AIM OF THE EXERCISE → Restate the records below word for word, and omit the images they hold.
[Start of Attachment]
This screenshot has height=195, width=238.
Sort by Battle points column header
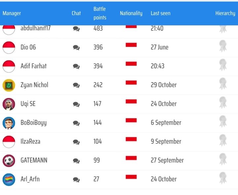tap(100, 13)
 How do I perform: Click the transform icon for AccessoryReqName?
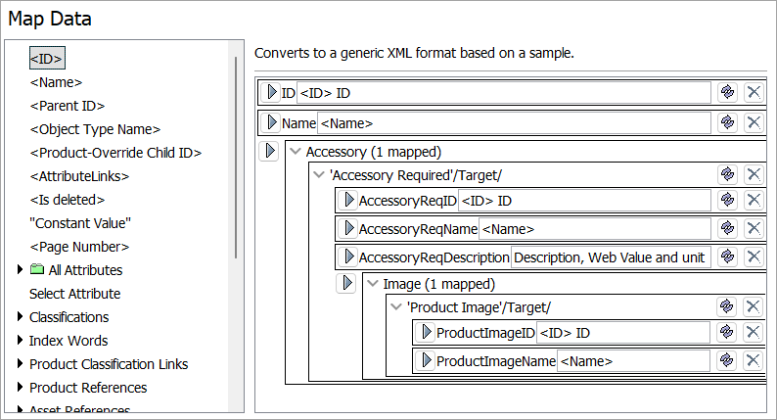[727, 228]
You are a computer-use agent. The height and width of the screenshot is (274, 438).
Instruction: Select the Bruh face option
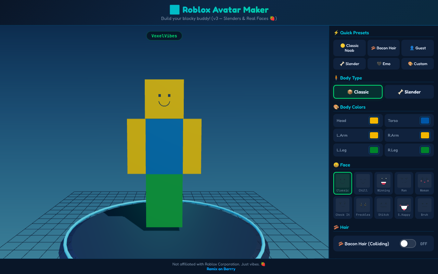tap(424, 207)
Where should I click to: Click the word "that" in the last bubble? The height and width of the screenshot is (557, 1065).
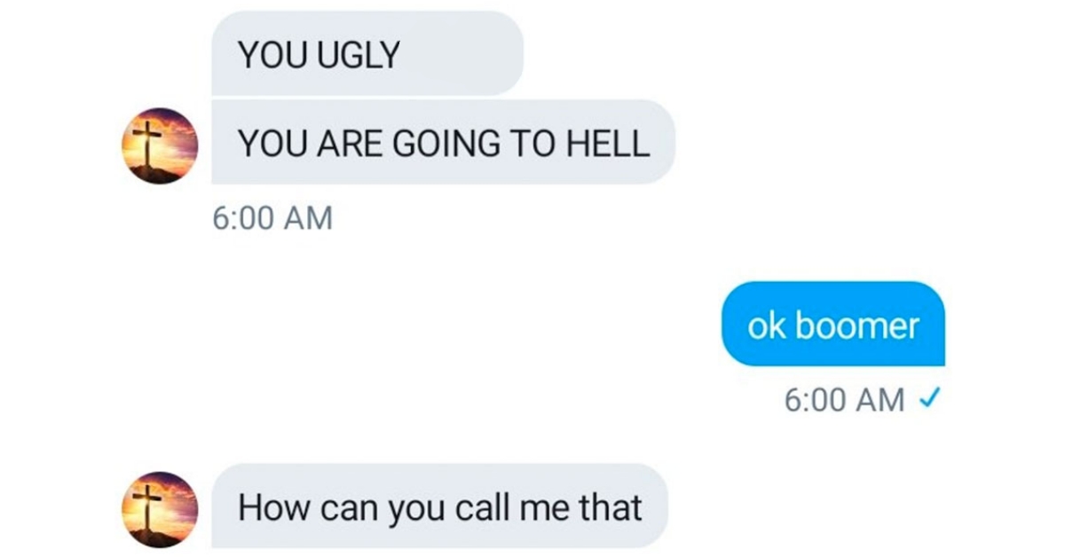pyautogui.click(x=610, y=507)
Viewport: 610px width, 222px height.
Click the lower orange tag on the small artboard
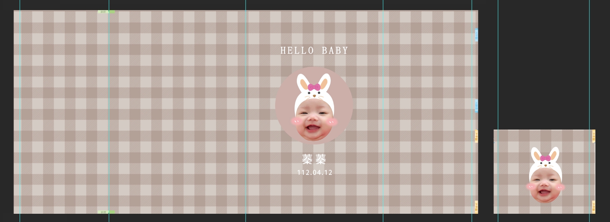click(594, 207)
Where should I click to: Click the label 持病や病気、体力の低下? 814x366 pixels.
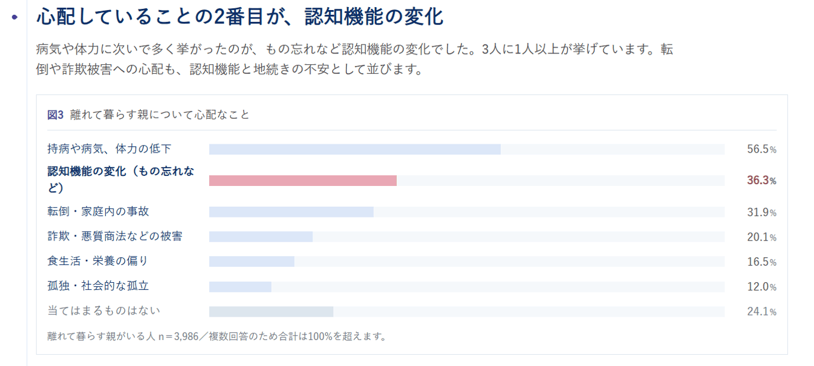(109, 149)
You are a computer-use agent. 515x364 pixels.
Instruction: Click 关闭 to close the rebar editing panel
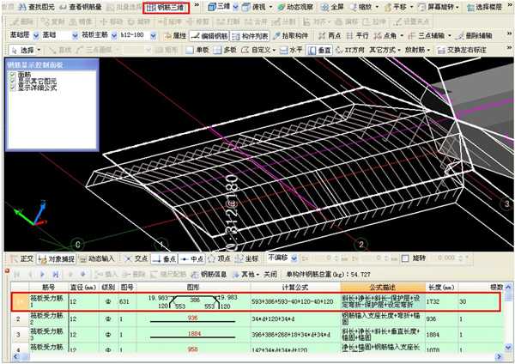270,274
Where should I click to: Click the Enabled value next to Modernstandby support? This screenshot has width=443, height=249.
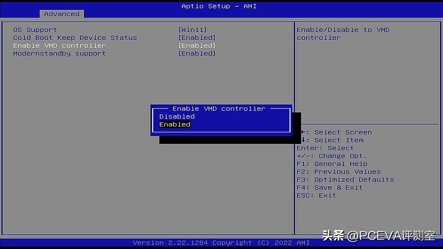[197, 53]
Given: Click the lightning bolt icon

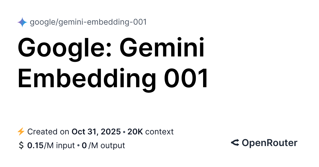Looking at the screenshot, I should tap(21, 131).
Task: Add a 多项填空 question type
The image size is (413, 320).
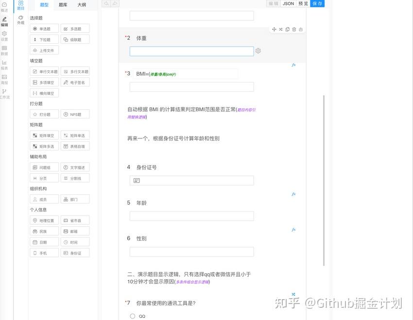Action: (x=44, y=82)
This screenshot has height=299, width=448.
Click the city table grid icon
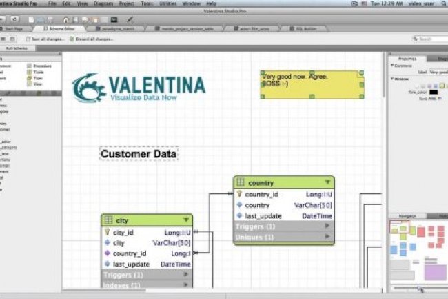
[End of Attachment]
TASK RESPONSE →
This screenshot has height=195, width=238.
Sort by Battle points column header
tap(100, 13)
 How do I perform: Click the transform icon for AccessoryReqName?
[727, 228]
You are a computer-use agent. The height and width of the screenshot is (274, 438).
Instruction: Select the Bruh face option
tap(424, 207)
Where should I click to: Click the word "that" in the last bubble? The height and width of the screenshot is (557, 1065).
pyautogui.click(x=610, y=507)
Viewport: 610px width, 222px height.
Click the lower orange tag on the small artboard
click(594, 207)
Where should I click to: Click the label 持病や病気、体力の低下? 814x366 pixels.
(109, 149)
You are a computer-use agent. 515x364 pixels.
Instruction: Click 关闭 to close the rebar editing panel
270,274
Where should I click to: Click the Enabled value next to Modernstandby support? This screenshot has width=443, height=249.
[197, 53]
Given: Click the lightning bolt icon

Looking at the screenshot, I should tap(21, 131).
Task: Add a 多项填空 question type
The image size is (413, 320).
Action: (x=44, y=82)
This screenshot has height=299, width=448.
Click the city table grid icon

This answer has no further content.